Zwischenfazit und Ausblick
Der WSF hat seinen gesetzlichen Auftrag der Stabilisierung von Unternehmen in der Coronavirus-Pandemie seit März 2020 wahrgenommen und eine Vielzahl von Stabilisierungsmaßnahmen gewährt. Auch wenn seit dem 30. Juni 2022 keine weiteren Maßnahmen mehr gewährt werden dürfen, ist die Arbeit des WSF noch nicht beendet. Denn der überwiegende Teil der Stabilisierungsmaßnahmen ist noch nicht abgeschlossen.
Als Zwischenfazit zeigt sich aber schon heute: In der herausfordernden Situation einer globalen Pandemie hat der WSF sich bewährt. So sind bereits Hilfen zurückgezahlt, wie beispielsweise die stillen Einlagen der Deutschen Lufthansa AG. Auch der Blick auf die wirtschaftliche Gesamtentwicklung sowie erste Einschätzungen zu pandemiebedingten Insolvenzen zeigen, dass der WSF dazu beigetragen hat, die deutsche Wirtschaft in der Pandemie zu stärken und bei der Überwindung der coronabedingten wirtschaftlichen Schwierigkeiten zu helfen. So hat nicht zuletzt allein die Existenz des WSF als „letzter Rettungsanker“ vielen Unternehmen die Verhandlungen über private Anschlussfinanzierungen erleichtert; damit hat der WSF auch deutlich über die 25 Unternehmen hinaus gewirkt, die durch den WSF stabilisiert wurden.
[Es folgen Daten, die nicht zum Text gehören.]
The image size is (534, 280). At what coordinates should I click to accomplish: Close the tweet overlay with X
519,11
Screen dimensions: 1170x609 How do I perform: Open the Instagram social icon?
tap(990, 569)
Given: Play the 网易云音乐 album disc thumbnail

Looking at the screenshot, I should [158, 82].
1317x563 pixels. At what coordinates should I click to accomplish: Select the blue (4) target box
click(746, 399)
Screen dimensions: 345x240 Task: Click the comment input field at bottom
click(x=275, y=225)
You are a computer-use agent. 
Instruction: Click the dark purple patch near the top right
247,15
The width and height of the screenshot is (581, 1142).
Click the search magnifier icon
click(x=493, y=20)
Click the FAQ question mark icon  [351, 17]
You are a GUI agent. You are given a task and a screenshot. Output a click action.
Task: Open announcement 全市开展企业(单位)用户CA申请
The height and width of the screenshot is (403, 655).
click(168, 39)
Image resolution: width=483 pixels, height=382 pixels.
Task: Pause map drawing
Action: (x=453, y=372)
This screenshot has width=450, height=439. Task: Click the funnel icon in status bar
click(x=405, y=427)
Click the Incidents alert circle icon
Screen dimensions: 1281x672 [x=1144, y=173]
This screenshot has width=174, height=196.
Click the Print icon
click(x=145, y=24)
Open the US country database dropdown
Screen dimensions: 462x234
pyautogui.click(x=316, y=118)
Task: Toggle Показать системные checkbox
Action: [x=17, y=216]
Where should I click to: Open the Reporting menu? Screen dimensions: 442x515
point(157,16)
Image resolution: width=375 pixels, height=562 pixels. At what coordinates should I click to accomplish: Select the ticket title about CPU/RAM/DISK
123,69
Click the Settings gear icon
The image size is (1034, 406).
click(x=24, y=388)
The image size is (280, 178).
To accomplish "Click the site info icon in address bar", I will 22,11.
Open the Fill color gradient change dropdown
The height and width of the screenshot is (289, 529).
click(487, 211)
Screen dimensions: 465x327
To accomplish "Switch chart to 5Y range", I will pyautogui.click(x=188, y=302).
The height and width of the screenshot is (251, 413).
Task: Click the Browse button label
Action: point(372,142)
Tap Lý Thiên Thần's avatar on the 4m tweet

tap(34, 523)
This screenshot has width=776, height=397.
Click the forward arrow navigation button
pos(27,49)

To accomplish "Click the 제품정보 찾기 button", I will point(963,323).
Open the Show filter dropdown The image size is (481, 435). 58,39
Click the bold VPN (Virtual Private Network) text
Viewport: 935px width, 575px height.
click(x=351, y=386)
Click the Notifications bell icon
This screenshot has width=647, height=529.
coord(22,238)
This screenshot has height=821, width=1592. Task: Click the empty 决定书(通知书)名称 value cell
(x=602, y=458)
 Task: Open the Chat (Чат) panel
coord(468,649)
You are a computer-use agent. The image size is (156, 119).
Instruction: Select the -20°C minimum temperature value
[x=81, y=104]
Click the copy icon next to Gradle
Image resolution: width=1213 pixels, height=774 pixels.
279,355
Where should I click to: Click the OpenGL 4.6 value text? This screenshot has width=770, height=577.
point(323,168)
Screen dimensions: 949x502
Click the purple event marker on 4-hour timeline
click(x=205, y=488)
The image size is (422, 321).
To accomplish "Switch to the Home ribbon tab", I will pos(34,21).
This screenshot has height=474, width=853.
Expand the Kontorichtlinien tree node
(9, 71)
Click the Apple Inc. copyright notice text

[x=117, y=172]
In den kommenden Jahren wird die Beendigung der laufenden Stabilisierungen inklusive der eingegangenen (stillen) Beteiligungen im Fokus stehen. Darüber hinaus verfolgt – im Auftrag und unter der Aufsicht des BMF – die Bundesrepublik Deutschland – Finanzagentur GmbH die Einhaltung der bestehenden Vertragspflichten durch die Unternehmen, um den erfolgreichen Abschluss der Maßnahmen sicherzustellen.